圣人虽然一早就离开紫宸殿,但紫宸殿的守卫仍比其它宫殿都严,来来去去的除了在殿上当值的宦官和打扫宫娥外,殿下还有有重重守卫,她无法逃离。韩青湖与她说完那番话后就已离开,宋星遥不知她欲行何事,满心焦灼。
就如韩青湖所言,这里是最安全的地方,但若林宴发现她不见,也不知又要生出何变故事,她越想越急躁,可又无法出去提醒林宴,只好在这里干着急。
圣人过午就被韩青湖扶回,御厨献上小饼,但圣人也只是看了眼,动也未动就命赏予大臣,那饼放的地方离她很近,她壮着胆子悄悄把饼的摆放做了改变。
希望……林宴能发现吧。
她也只能提醒到这一步了。
时间不知又过去多久,外头似乎已经掌灯,暖阁里面却还是昏昏暗暗,宋星遥已经饿了很久,有些脱力,便随手拣起桌上的点心胡乱填肚子,正吃了个半饱,暖阁的门却被人悄悄推开,一道人影闪进。
她吓了一跳,手中点心砸在地上碎成渣渣,想叫又不敢叫,只能睁大眼看着那人,无处可藏。
进来的人看打扮是个宦官,鬼鬼祟祟地进来,再轻轻掩上门,这才转身,可一转身,迎面而来就是森冷刀刃,直划他喉咙。他偏身闪过,没发出一丁点声响,飞快拿住攻击者的手腕,反手扣了她的腰将人扯进怀中。
“是我!”林宴的声音低低响起,“你要谋杀亲夫啊?”
宋星遥刚想挣扎,听到这声音一下子停了动作,转头一看,果然见到林宴的脸。
“你……你怎么成太监了?”
这话不太中听,林宴狠狠抱着她:“还不是因为你!我若不扮作太监,怎么进来找你?”
宋星遥反手回抱他,她发现自己从没如此思念过他,也从没如现这般看到他会如此欢喜,连身处危险都抛到脑后。
她应该怕死才对,可忽然间,她却觉得安心了。
“你怎会在此?”林宴捧起她的脸问道。
“是青湖。”时间紧迫,宋星遥来不及把前因后果全部解释,只简单将事情一说。
林宴何许人,稍经点拨就已知道来龙去脉。
“圣人的情况不大妙。午后回来就已卧床不起,我听外面的响动,御医已经来了几批,正在内殿会诊,青湖也在里头,外面的人换过一轮,守得越发紧了,你进得来很难出去。”说完缘由,宋星遥又说起另一事来。
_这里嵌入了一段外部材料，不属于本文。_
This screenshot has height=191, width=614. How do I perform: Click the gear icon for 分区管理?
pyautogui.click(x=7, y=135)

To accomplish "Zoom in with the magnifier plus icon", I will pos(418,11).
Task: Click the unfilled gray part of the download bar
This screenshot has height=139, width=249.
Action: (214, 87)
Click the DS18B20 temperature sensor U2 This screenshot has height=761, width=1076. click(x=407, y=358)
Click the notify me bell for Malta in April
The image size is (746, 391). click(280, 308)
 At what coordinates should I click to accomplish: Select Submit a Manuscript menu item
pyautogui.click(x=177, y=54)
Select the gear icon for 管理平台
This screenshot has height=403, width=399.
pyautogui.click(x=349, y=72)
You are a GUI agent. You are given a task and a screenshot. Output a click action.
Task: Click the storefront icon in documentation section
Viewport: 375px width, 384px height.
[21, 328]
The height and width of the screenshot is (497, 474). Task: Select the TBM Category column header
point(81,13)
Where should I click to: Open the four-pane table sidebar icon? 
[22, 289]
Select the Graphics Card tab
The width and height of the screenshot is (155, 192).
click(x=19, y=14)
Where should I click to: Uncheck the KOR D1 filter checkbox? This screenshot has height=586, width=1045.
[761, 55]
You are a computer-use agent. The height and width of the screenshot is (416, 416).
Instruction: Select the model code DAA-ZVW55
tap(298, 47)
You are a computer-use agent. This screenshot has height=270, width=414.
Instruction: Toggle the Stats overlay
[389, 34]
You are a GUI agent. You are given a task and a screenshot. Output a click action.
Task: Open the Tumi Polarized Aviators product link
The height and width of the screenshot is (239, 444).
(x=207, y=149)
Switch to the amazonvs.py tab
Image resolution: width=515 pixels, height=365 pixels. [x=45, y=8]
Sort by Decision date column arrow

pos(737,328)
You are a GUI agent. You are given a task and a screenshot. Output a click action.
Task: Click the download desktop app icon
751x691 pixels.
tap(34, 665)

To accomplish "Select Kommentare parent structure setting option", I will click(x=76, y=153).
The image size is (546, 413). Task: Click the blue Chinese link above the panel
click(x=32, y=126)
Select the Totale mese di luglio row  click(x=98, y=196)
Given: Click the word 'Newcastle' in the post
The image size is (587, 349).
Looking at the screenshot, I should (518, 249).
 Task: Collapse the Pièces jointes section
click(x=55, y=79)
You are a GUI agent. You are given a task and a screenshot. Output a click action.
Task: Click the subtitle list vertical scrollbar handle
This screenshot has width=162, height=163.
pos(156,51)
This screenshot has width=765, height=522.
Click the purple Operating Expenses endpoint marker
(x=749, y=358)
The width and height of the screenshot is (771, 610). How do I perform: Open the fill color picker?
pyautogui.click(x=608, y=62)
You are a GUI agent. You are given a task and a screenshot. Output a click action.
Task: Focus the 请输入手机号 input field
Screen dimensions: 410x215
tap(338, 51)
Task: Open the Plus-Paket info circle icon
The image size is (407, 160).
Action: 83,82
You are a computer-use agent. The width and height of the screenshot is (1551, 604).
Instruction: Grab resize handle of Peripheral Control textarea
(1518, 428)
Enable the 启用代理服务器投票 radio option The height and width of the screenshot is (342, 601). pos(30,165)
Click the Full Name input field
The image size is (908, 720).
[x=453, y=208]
她躲在这里却将外面的动静听得明明白白,圣人的身体很可能撑不住了。
“没事,我们就在这里,外边有长公主他们。”林宴道,“这回,我陪着你。”
宋星遥凝望他的眼:“若是咱们都出不去呢?”
“我陪你,生同衾死同椁。”
第119章 尘埃落定 结局上
天越发暗了, 宫中的宴席已经散场,大臣们归家。夜里是后宫家宴,妃嫔并诸皇子女已齐候于太『液』池畔, 等待皇帝与贵妃驾临, 今日恰是晴天,天上一轮圆月倒映水中,惹得众人诗兴大发, 正围在一起赋诗玩耍。团圆的诗做过几轮, 仲秋气氛渐浓, 可圣人与贵妃却迟迟未来。